Il regista le avrebbe chiesto di guidare l’auto a una velocità superiore ai 60 km orari. La scena finì male: l’attrice perse il controllo del mezzo e andò a schiantarsi contro l’albero. In quell’incidente Uma Thurman riportò una commozione cerebrale e si fece male al ginocchio.

Tarantino, raccontò Thurman al Times, era «furioso perché gli stavo costando un sacco di tempo e mi promise che l’auto era a posto e mi convinse a girare la scena dicendomi di ‘procedere a 64 km/h perché solo a quella velocità i tuoi capelli sventoleranno nel modo giusto, non sbagliare sennò girerai di nuovo la scena fino a quando non andrà come voglio io’».
Quella scena però, spiegò l’attrice. era «era una trappola mortale». L’auto a suo dire era tutt’altro che in perfette condizioni, e non solo. «Il sedile dell’auto non era correttamente incardinato al pianale. Era una strada sabbiosa e non dritta come mi aveva detto». La scena venne girata con la telecamera montata dietro le spalle della Thurman, sul portabagagli dell’auto con la quale in pochi secondi Uma finì per sbattere con violenza contro una palma.
Le accuse di Uma Thurman e la difesa di Tarantino
Dopo l’impatto Uma venne portata in ospedale. «Quando tornai dall’ospedale – spiegò l’attrice – avevo un collarino e le mie ginocchia erano danneggiate e con un enorme bernoccolo sulla testa. Volevo vedere l’auto ed ero sconvolta. Accusai Quentin di aver cercato di uccidermi». Uma Thurman cercò di avere il filmato come prova. Ma Weinstein non volle consegnarglielo.
Solo a distanza di anni Tarantino recuperò il filmato per farglielo avere, profondamente dispiaciuto per quanto accaduto. Parlando dell’episodio a Deadline, Tarantino lo definì «il più grande rimpianto della mia vita». Ma negò decisamente di aver cercato di fare del male a Uma o di averla obbligata a girare quella sequenza (che non considerava da stuntman perché «si trattava solo di guidare una macchina»).

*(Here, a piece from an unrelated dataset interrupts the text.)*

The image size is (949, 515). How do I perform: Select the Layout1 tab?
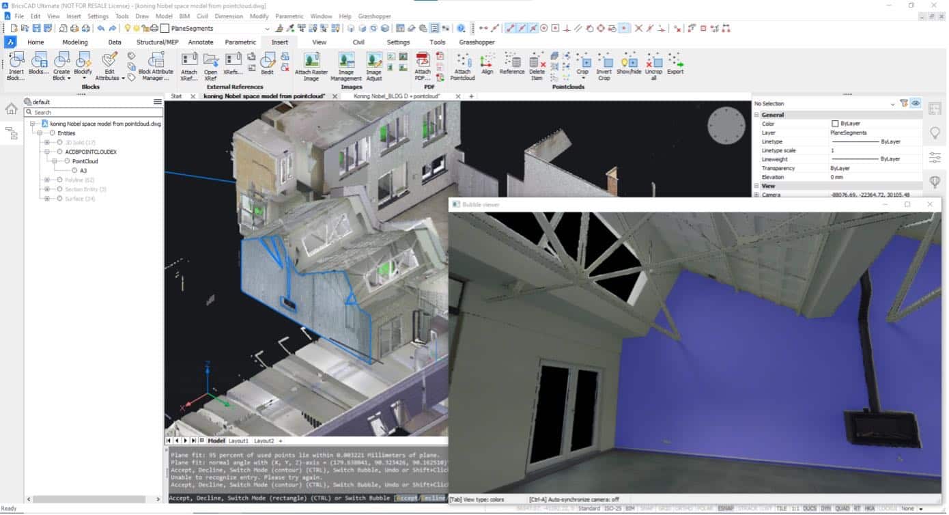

Il regista raccontò di aver guidato lui stesso la macchina prima della scena per vedere com’era la strada e di averla vista tutta diritta. Prima di girare però decise di farle guidare l’auto nella direzione opposta, per via di una luce migliore. In direzione opposta però la strada risultava meno rettilinea di come era apparsa a lui. «È stato uno dei miei più terribili errori, non prendere il tempo per provare la strada anche nell’altra direzione». Alla fine i due sono riusciti a recuperare il rapporto e dopo anni di allontanamento si sono riavvicinati.